Stand-alone hospitals and physician groups in crowded markets already have limited negotiating leverage with insurers, and often find themselves in a take-it-or-leave-it situation. That has led many physician groups to refuse to sign contracts, increasing the risk of patients getting stuck with large out-of-network medical bills. Wergin said his practice and his town's critical-access hospital have not signed network agreements with UnitedHealthcare because the insurer demands discounts that are “too deep.” Providers and policy experts worry insurance mergers will intensify these pressures.
“That's going to be a concern for the entire provider community,” said Steven Sonenreich, CEO of Mount Sinai Medical Center, a 608-bed independent teaching hospital in Miami Beach, Fla. “Unquestionably for stand-alone institutions, it's an even greater challenge.”
The first domino to fall in the insurance merger game appears to be Anthem and Cigna. Anthem offered to pay $184 per share for Cigna. In assuming Cigna's debt, the price tag would be about $54 billion, potentially the largest deal in health insurance history.

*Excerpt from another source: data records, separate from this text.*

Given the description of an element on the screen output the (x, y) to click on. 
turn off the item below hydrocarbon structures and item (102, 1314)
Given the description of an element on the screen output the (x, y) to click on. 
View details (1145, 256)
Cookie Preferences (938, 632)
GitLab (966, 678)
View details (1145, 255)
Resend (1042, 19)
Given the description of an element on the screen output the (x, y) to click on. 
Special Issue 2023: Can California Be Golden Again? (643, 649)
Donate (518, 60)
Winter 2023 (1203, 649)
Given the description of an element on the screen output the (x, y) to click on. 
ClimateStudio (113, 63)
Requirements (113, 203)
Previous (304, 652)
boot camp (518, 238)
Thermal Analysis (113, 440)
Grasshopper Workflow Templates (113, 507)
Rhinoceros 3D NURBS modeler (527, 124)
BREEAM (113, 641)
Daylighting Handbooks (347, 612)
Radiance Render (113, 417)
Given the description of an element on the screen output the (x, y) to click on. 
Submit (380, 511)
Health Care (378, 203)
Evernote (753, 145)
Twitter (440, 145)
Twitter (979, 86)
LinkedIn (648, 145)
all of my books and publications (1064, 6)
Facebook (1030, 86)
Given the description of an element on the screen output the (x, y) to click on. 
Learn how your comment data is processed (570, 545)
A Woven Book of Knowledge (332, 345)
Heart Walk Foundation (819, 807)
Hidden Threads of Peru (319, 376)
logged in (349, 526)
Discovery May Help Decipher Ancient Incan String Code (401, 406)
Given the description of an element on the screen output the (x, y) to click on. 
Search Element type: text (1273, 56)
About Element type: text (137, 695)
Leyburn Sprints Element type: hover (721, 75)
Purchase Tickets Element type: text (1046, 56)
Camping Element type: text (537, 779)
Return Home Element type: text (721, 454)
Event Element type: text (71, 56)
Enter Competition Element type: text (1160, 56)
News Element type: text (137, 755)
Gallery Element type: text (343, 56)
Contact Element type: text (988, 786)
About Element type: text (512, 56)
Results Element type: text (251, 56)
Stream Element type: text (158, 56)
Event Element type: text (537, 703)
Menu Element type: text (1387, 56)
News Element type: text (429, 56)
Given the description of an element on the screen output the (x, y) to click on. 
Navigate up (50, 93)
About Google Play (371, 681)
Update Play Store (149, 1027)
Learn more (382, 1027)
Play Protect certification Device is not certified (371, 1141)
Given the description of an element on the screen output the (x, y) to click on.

Anthem believes that $2 billion in costs can be cut from the merged company within two years. But Doug Sherlock, a veteran healthcare analyst at Sherlock Co., said only 15% to 20% of administrative expenses are subject to economies of scale in most mergers, making it important to not overstate potential savings.
Analysts predict Cigna ultimately will say yes. Cigna CEO David Cordani wants to head the new combined company, but Anthem has spurned that demand.
Instead, Anthem CEO Joseph Swedish would remain as chief and become the company's chairman and head of integration. Cordani, who would be owed almost $10 million in cash severance and tens of millions of dollars in unvested stock awards if Cigna is taken over, would become president and chief operating officer.
Cigna also has aired other concerns, such as approval from the Blue Cross and Blue Shield Association, which provides Blues licensing to Anthem, as well as pending antitrust litigation against the association. The Association limits how much of a licensee's business can be branded outside of the Blues and how the company can compete with other Blues plans. Lawsuits against the association allege that Blues plans collude to create monopolies in different healthcare markets.
But Anthem's Swedish said last week that “we have provided a clear, comprehensive and compelling offer. We just felt that the process was not developing in a way that we felt would be coming to an end that best represented the interests of the shareholders.”